For the return trip, we'd go from Denver back to Connellsville in the same fashion, probably on Monday, August 10. 

What I am trying to figure out is:
- Does it make sense to book bedrooms the whole way, or could we get away with a roomette on the Capitol Limited? I have a seizure disorder and though I haven't had a seizure in three years, lack of sleep is a huge seizure trigger. I'm willing to pay more to have a greater chance of having comfortable sleeping arrangements for the entire journey.
- Is the layover time in Chicago between the Capitol Limited and the California Zephyr long enough to allow for any delays if we schedule the departures on the same day, or should we plan to lay over a day in Chicago? I'd like to avoid that if at all possible.
- When is the best time for me to buy these tickets? Should I plan to purchase now, or as soon as possible, or do I have a little more time before I have to pull the trigger?

I will note that the husband and I last took a train from New Jersey to Boston for another sister's wedding back in 2011, and it was the least unpleasant travel experience that either of us had, which is why we're considering it for this trip too. Thanks in advance for your help - I really appreciate it.


----------



## pennyk (Dec 17, 2019)

I just got home from a trip that involved the Capitol Limited connecting to the California Zephyr and I had no problem making the connection. However, if you are concerned and you do not have wiggle room, I would had a night in Chicago (which I did on the way home connecting from the Empire Builder) or plan to arrive in Colorado a day early.

I do not sleep well on the train, but sleep better in a bedroom than I do in a roomette. If you can afford a bedroom, I would go that way. Because you are traveling in a peak travel time, I would book as soon as possible. I have seen bedrooms sell out on the California Zephyr. Many rail tour companies book rooms on the train causing the fares to be higher and possibly selling out the rooms (which happened when I tried to book the California Zephyr for a September trip only 2 months in advance). 

There are some members on this forum that say you get the best fares five months out. I usually book as soon as I can. (However, I got a great fare on my last trip (12/4-12/15) booking only 2 months in advance)


----------



## pennyk (Dec 17, 2019)

...and welcome to the forum.


----------



## swc34 (Dec 17, 2019)

Hello Mary! I too reside in Pittsburgh and have taken the train out west to Denver and I wanted to chime in. I’ll just say in my opinion I would get a roomette on the Capitol as by the time you awake you’ll be in Chicago but if you can do a bedroom on the zephyr, I would. In terms of delay, you’ll have quite a bit of time in case of a delay so I wouldn’t be too concerned (and make sure to make use of the metropolitan lounge at CHI). For the car rental, check the rates as if you don’t do a round trip rental, some companies will charge a drop fee so though Glenwood Springs may be easier, if you return to Denver, you may incurre a fee.
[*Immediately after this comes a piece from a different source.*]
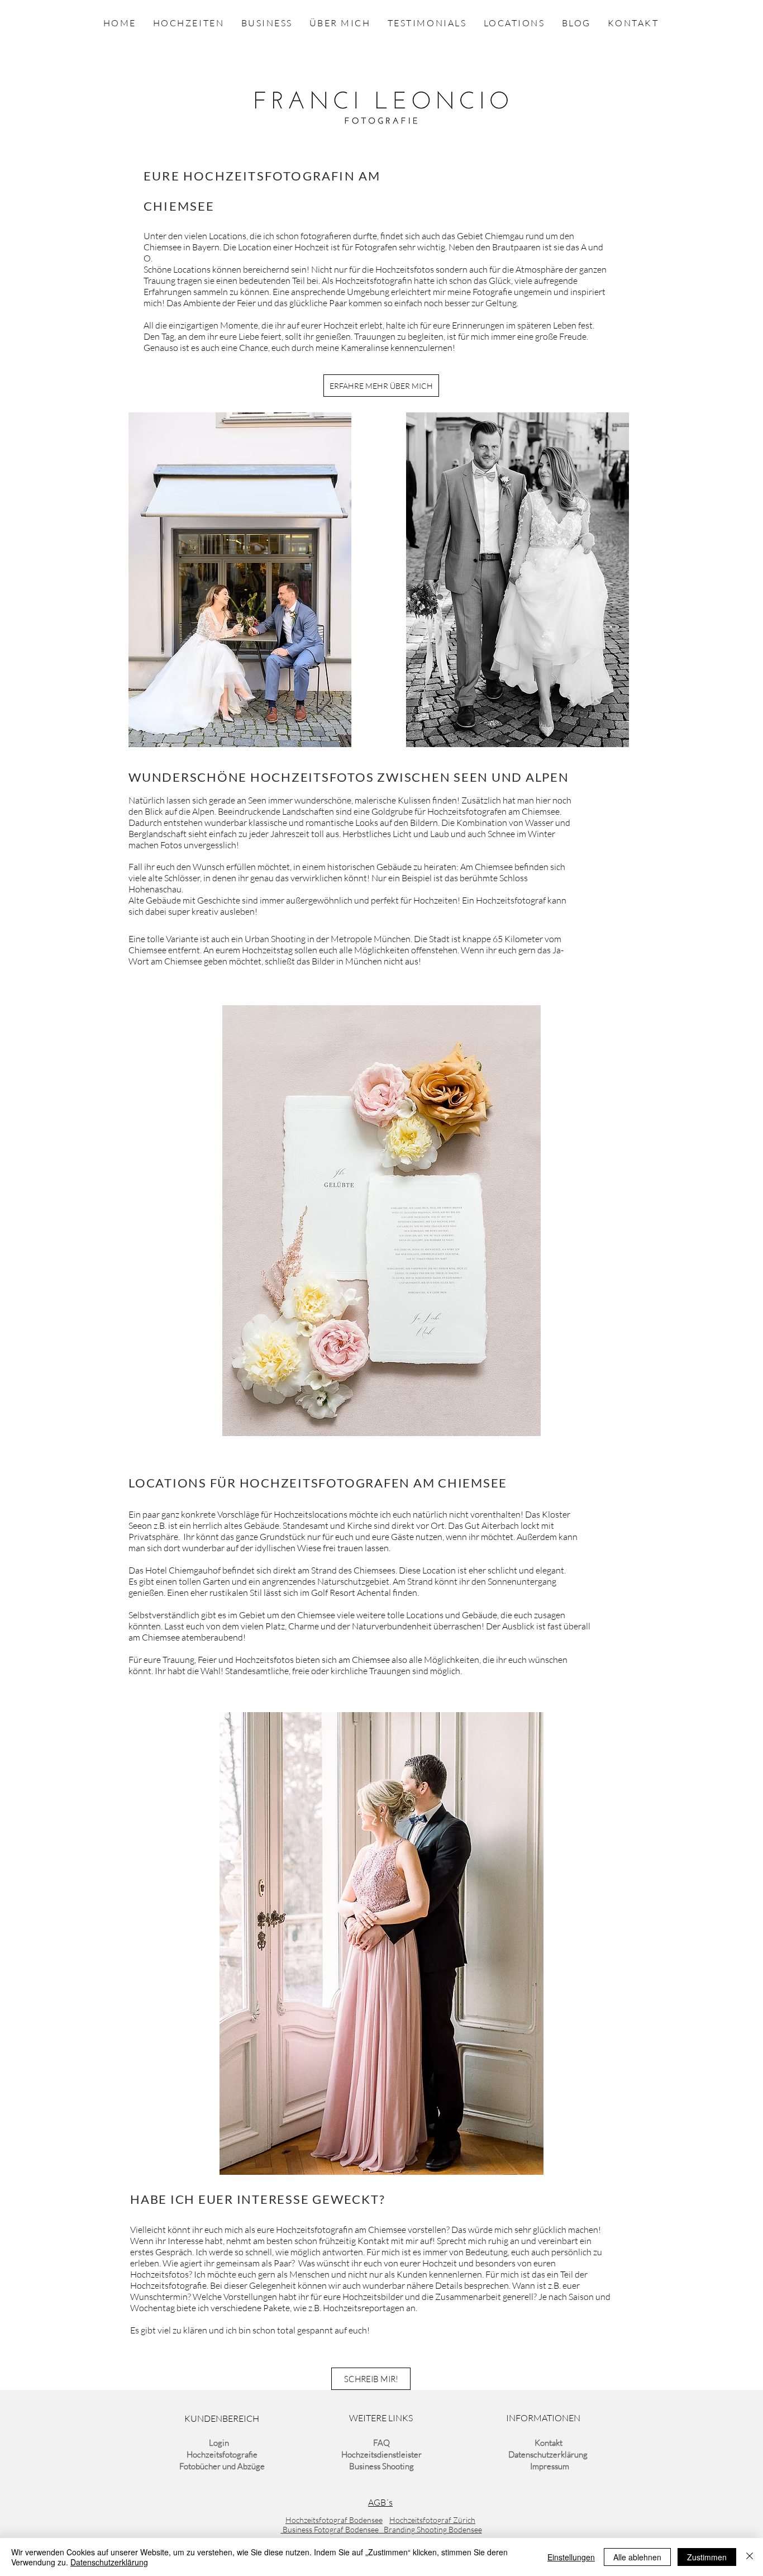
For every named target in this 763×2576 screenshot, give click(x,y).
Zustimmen (707, 2557)
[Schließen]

And lastly to check rates for a period of time, I suggest Amsnag https://biketrain.net/amsnag2.0/amSnag.php but I agree, 4-5 months out isn’t too bad. Good luck.


----------



## Sauve850 (Dec 19, 2019)

I believe the connection time from CL to CZ is sufficient unless something crazy happens. Ive done the CL from Was-Chi many times to connect to the CZ and no issues. 

I agree a bedroom offers the best chance for better sleep. Sleep for some is not always easy on a train but better odds in a bedroom than a roomette for sure.


----------